Lucinda saw him at the same time.
That was
Denny.
That was
him.
I turned to Conklin, and that’s when Lucinda yelled, “Denny! Cops! Run!”
Lopez looked up, saw us, and split, turning on his heel and running back the way he’d come.
I yelled, “
Stop! Police!
”
He kept going. I was the law, and by running, he’d crossed a legal line right into a gray area called reasonable suspicion.
I yelled again for him to stop. He didn’t even turn his head. Conklin and I ran behind him, and then after streaking along Twentieth, he ditched down Lexington. Although Conklin had a couple of inches on me, my legs were as long as his, and I was fit from running with Joe and Martha.
But I knew we couldn’t risk Drucker or Martinez disappearing with the possible evidence inside that vehicle. I had enough air to yell to Conklin, “Rich. Here. Take the warrant and wait for the lab.”
Conklin faded back and I picked up speed.
I was fast, and on a straightaway I would have had the advantage, but Denny Lopez could pivot like a quarter horse.
One minute he was pounding the asphalt ahead of me, and then he was just
gone.
He seemed to have slipped into another dimension.
Did he live on this block? I thought about Susan and Adele. Where had he stashed them? Were they only yards away?
I checked out the back doors on Lexington Street. Some were gated with iron grilles, some were wood, one was a roll-up garage door. Next to that one was a pair of double doors with metal studs, and beside that was a slim metal grille with peeling green paint and a dead bolt. Behind the grille was a matching green-painted wooden door.
But the dead bolt was unlocked, the grille slightly ajar—as if someone had run through and hadn’t had time to throw the bolt.
I pulled my gun, yanked open the grille, and kicked in the wooden door.
I was expecting anything. A gun pointed at me. A room full of naked men weighing heroin, packing glassine envelopes. But it was nothing like that. I was inside a basement room lit by a bare bulb hanging from the ceiling. It looked like something between a knickknack shop and a hoarder’s lair.
I called out, “Lopez. This is the police. Come out with your hands up.”
Something stirred from behind a six-foot-tall stack of newspapers. I had a two-handed grip on my Glock, hoping like hell I wouldn’t have to use it.
A woman’s voice called out, “Helloooo, Janice?”
A weedy-looking faerie of a woman wearing a gauzy floral frock, looking between seventy and ninety years old,
appeared from between the newspapers and a rickety china closet.
“Janice,” she said, looking delighted to see me. “You’re early, aren’t you? Is it time for bed?”
I lowered my gun and said, “I’m Sergeant Boxer, ma’am. Did you see a man come in here a moment ago?”

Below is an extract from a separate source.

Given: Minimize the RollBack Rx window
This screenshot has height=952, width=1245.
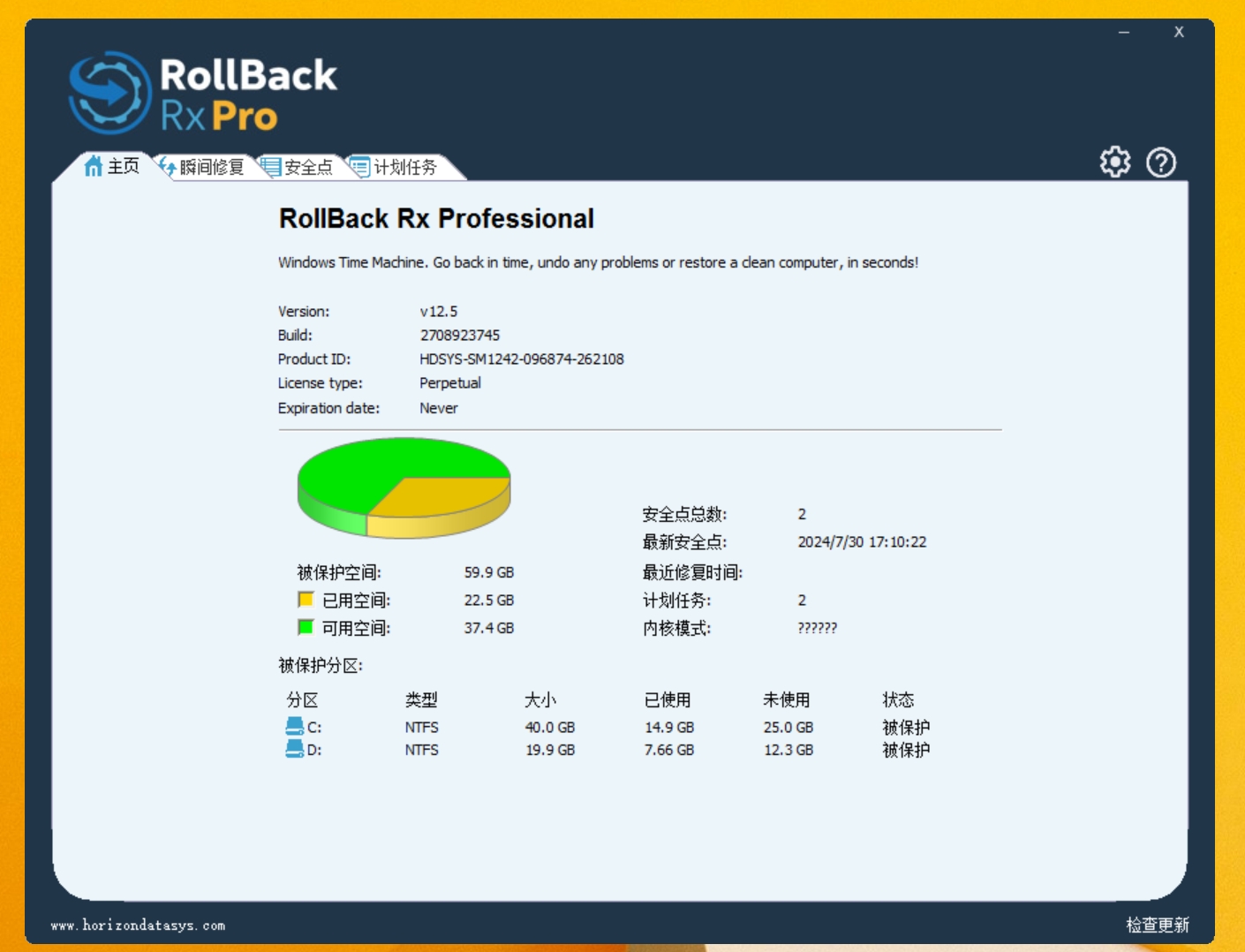Looking at the screenshot, I should pos(1124,33).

I was breathing hard, managing to speak to the elderly woman while taking in the whole room. I wasn’t sure that Lopez was here. He could have gone through any door and out the other side. I pictured him fleeing on Eighteenth, circling back for his girlfriend, who might still be standing outside the Taqueria del Lobo.
I tapped the radio on my shoulder mike and called Conklin, gave him my location, and told him to call for backup.
And then a lamp toppled and crashed at the back of the jumbled room. I yelled, “
Hands in the air!
”
A slight man of about thirty, with regular features and wearing a pullover, worn jeans, and run-down sneakers, stood up and showed me his palms.
This was the guy from the ATM photo. I was positive.
I said, “Denny Lopez, put your hands on the top of your head and turn around.”
“You have the wrong guy. You have the totally wrong guy.”
“You’re not Denny Lopez?”
“I’m Denny Lopez, but I didn’t do anything wrong.”
“Are you carrying a weapon?”
“No,” he said. “I have a ballpoint pen in my shirt pocket.” I said, “Running from the police is breaking the law. I’m bringing you in on reasonable suspicion of committing or about to commit a crime.”
“
Bullshit!
” he shouted.
“Don’t make this hard on yourself, Denny. Do not move, or I’ll add resisting arrest to the charges.”
I patted him down; found the pen, keys, phone, wallet. I put the wallet on a wobbly end table, pulled Lopez’s hands behind his back, and cuffed him for my safety.
I opened the wallet. Bank card. Credit card. Driver’s license. All in the name of Dennis L. Lopez.
When he spoke again, his tone was conciliatory. He said, “Believe me, Officer. I’ve done nothing wrong. Nothing.”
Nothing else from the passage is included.